Gathering fresh proxies with Python for Free
⏱ Время чтения текста – 4 минутыSometimes, when we try to parse a website with Selenium our IP address might get blacklisted. That’s why it’s better to use a proxy. Today we are going to write a script that would scrape new proxies, do checking and, in case of success, pass them to Selenium
Scraping fresh proxies
Let’s start by importing libraries, we will need modules for sending requests, scraping and storing data.
import requests_html
from bs4 import BeautifulSoup
import pickle
import requests
All proxies wiil be stored in the px_list and written to proxis.pickle. Data will be loaded from this file if it’s not empty.
px_list = set()
try:
with open('proxis.pickle', 'rb') as f:
px_list = pickle.load(f)
except:
pass
The scrap_proxy() function will navigate to free-proxy-list.net and gather the latest 20 proxies, which are updated every minute on the site. Here’s the field we are interested in:
We will need to extract an IP Address and Port. Let’s inspect elements on this page:
The data we need to gather is represented as table cells. We will take the first 20 cells with a for loop, and request an IP-address and Port with xpath.
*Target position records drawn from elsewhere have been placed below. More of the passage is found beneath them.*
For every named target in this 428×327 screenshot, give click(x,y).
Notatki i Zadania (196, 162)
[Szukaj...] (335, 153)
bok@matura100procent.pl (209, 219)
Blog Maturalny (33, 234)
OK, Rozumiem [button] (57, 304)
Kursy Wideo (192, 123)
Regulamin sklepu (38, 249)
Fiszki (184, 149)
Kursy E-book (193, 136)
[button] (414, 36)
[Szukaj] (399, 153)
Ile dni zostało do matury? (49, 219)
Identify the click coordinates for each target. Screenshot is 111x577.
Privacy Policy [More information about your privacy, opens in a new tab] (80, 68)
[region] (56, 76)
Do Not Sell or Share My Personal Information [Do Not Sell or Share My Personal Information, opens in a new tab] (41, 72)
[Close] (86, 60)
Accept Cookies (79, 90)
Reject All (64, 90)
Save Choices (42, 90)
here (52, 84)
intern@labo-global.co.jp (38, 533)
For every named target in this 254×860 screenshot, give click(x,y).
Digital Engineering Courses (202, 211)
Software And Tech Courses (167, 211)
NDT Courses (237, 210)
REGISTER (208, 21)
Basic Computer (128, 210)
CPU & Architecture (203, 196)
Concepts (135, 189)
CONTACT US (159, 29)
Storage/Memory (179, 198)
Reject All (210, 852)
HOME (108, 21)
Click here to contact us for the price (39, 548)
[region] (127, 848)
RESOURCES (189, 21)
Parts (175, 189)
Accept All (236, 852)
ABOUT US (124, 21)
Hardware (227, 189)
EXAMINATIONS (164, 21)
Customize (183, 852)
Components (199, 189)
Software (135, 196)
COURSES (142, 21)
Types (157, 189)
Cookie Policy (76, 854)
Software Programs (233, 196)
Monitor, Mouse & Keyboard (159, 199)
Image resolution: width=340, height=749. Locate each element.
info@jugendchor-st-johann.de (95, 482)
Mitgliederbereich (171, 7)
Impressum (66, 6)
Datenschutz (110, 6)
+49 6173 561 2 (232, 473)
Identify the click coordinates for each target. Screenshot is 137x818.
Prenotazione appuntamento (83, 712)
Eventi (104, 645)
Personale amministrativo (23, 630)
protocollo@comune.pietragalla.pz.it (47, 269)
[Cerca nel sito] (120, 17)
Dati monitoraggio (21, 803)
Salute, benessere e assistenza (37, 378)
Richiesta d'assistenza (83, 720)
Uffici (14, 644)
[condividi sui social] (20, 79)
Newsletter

Finally, the function will send fresh proxies to the pickle file and return them as a list.
def scrap_proxy():
global px_list
px_list = set()
session = requests_html.HTMLSession()
r = session.get('https://free-proxy-list.net/')
r.html.render()
for i in range(1, 21):
add=r.html.xpath('/html/body/section[1]/div/div[2]/div/div[2]/div/table/tbody/tr[{}]/td[1]/text()'.format(i))[0]
port=r.html.xpath('/html/body/section[1]/div/div[2]/div/div[2]/div/table/tbody/tr[{}]/td[2]/text()'.format(i))[0]
px_list.add(':'.join([add, port]))
print("---New proxy scraped, left: " + str(len(px_list)))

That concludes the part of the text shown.